Age-related errors in the assessment of children
Abstract
Children's functioning can only reasonably be measured relative to that of other individuals of the same age. In practice, age ranges are usually used to group children for this purpose. Examples include school grades, age groups in sports, and age bands used in developmental assessments. Age grouping is associated with systematic errors, often known as relative age effects (RAEs): Within each age group, older children outperform younger ones. This type of assessment error may lead to opportunities and interventions being offered inefficiently or unfairly.

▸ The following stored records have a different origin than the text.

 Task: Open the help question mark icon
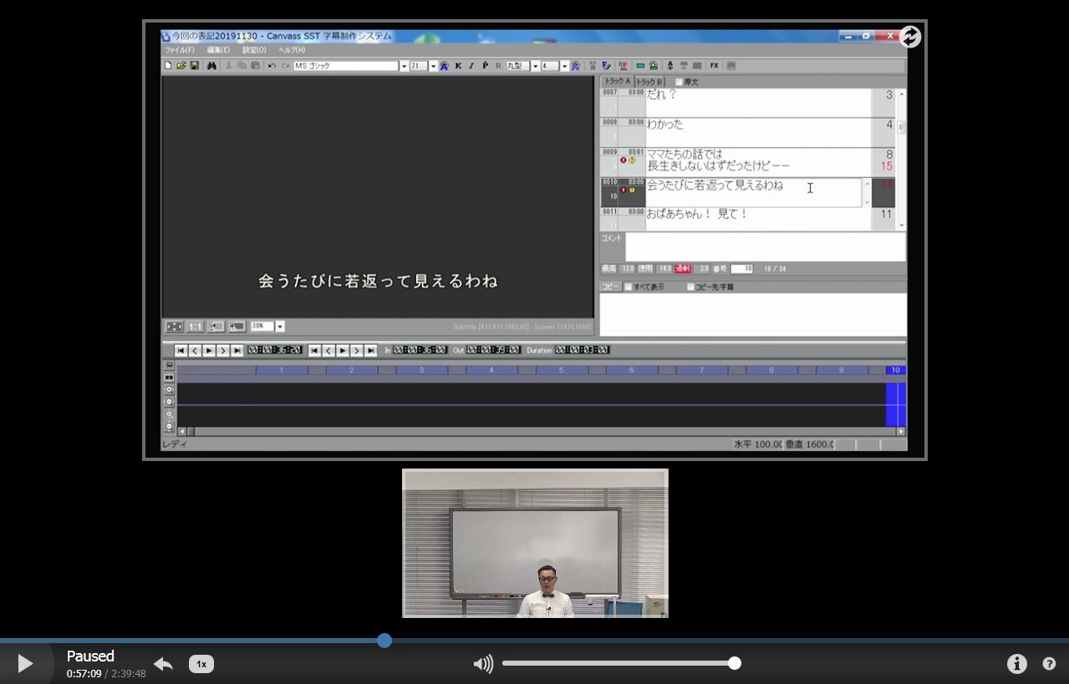pos(1049,664)
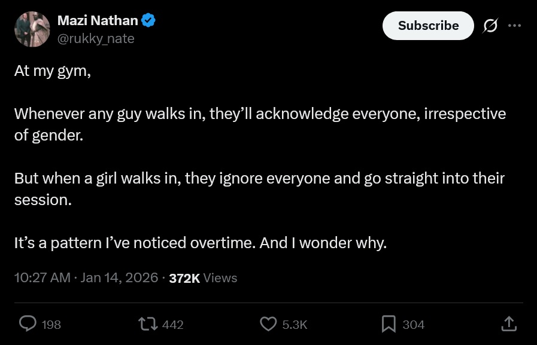Viewport: 537px width, 345px height.
Task: Open the reply icon to comment
Action: [x=28, y=324]
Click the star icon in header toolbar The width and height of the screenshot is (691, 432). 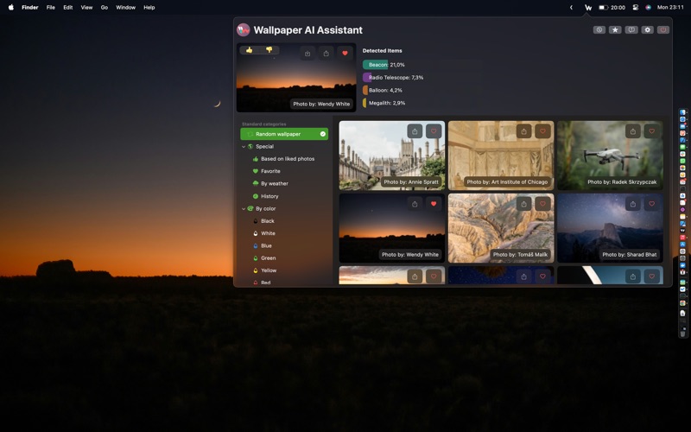(x=615, y=30)
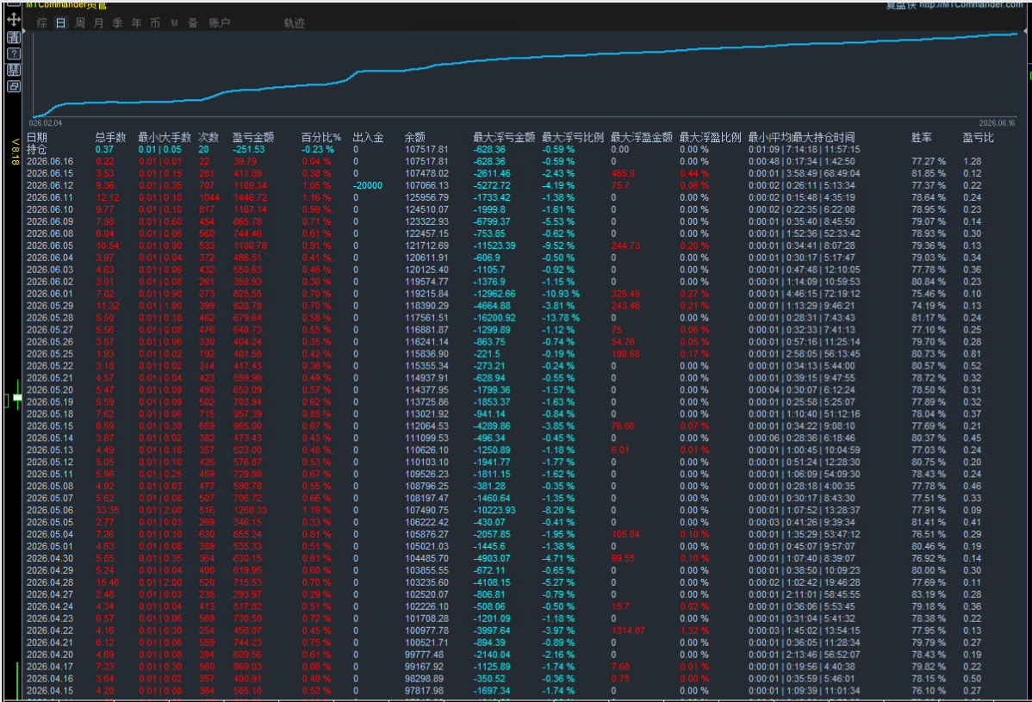Expand the small triangle arrow beside chart
Viewport: 1032px width, 702px height.
point(24,31)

This thesis comprises 5 research projects that aim to clarify underlying causes of RAEs, examine their importance in different contexts, and develop analytic methods relevant to their study. I use data drawn from two studies: A prospective cohort study including athletic performance measures (the Physical Health Activity Study Team project) and a validation study undertaken to compare measures of child development (Psychometric Assessment of the Nipissing District Developmental Screener). I develop linear models to characterize age-related variation and then use results to draw conclusions, to inform other analyses, and to generate synthetic datasets.
Together, studies demonstrate a set of methods for the exploration and correction of RAEs. They also yield several concrete findings: (1) A simple mathematical interpretation of RAEs can fully explain the errors seen in real datasets, meaning that other explanations are, in at least some contexts, unnecessary. (2) RAEs have different effects in ranking and selection contexts, with ranking errors largest among average individuals but selection errors greatest when more extreme thresholds are used. (3) Age bands cause misclassification in measures of child development, and the error rate rises rapidly with the width of age bands used. (4) The use of different sets of age bands will prevent different assessments from agreeing closely. (5) Age grouping in developmental assessments will create an illusion of longitudinal instability. Finally, I demonstrate the use of alternative scoring approaches and discuss how these can reduce or eliminate errors related to RAEs.